I strongly dislike the author conflating HIPAA with PHI but this is a losing battle for me. And clearly editors don’t spot it, neither do AI systems - where is Clippy?! It simply serves as an indicator the author is a pretty ignorant medical consumer in the US, and this case study is stunning. Some people really should not be allowed to engage with magic.
Maybe a very small bit of Information Theory (a couple of Shannon's papers are enough) and some classical books on Natural Language Processing from the late 90s and early 2000 so you have an idea of what Language Models are outside the modern Deep Learning driven approach.
An average human doctor has maybe 15 minutes allotted to getting to know you, analyse and determine a course of action. Which is usually "take some ibuprofen and let's see if it goes away". Then you go again in two weeks with the same thing, it's a different doctor and the context has been reset unless you do an info dump from the previous visits and try not to forget anything.
And if you infodump too much or use actual medical diagnosis terms, the Dr gets defensive because you're stepping on THEIR area of expertise and will start pushing back even from the obvious just because they can.
Time spent in a medical encounter is tied to patient satisfaction but there is rapid drop off for clinical benefit especially in the current day where investigations are more important than a physical exam in most cases and more than history in a substantial portion.
15 minutes is what we book as follow-ups or minor assessments in US+Canada, usually sufficient for most things. New consults or complex patients are 30-60 minutes.
Infodumping is not particularly helpful. Doctors are trained to use a combination of open and closed questions to guide the encounter based on their thinking and understanding of medicine. It’s relevant past medical history as not every symptom or past disease is necessarily useful in assessing what’s wrong today.
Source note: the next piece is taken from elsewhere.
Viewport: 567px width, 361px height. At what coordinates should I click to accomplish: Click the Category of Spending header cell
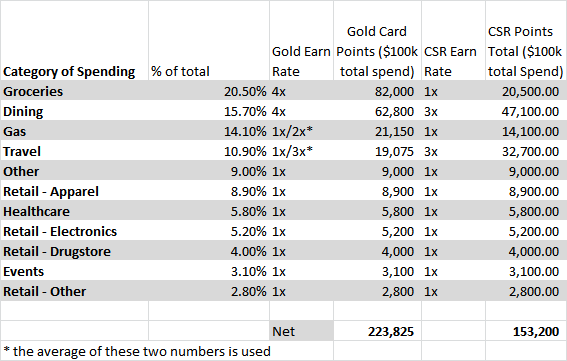[x=74, y=41]
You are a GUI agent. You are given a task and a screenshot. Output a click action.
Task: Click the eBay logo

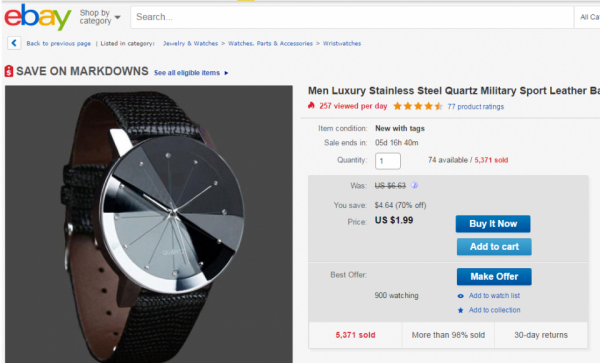tap(38, 17)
This is not how doctors work in most of the world. Not having an actual primary care physician that is able to keep track of each patient over multiple years means they are skipping out on one of their most important duties. You should advocate for a better standard of care rather than resorting to hallucinating chatbots.
Nobody sees the same doctor twice except in very rare cases - usually when the doctor is a specialist with no alternative
What would you prefer instead?
Or how vo2 max is hard to measure, or how not wearing a wearable or wearing it loose changes results, to, I gave an llm a range to rate without really giving it context of what I want the range to really represent or the methods of gathering data.
Tldr; author bought everything, read nothing, complained to an expensive professional, and now hopes that we read his article.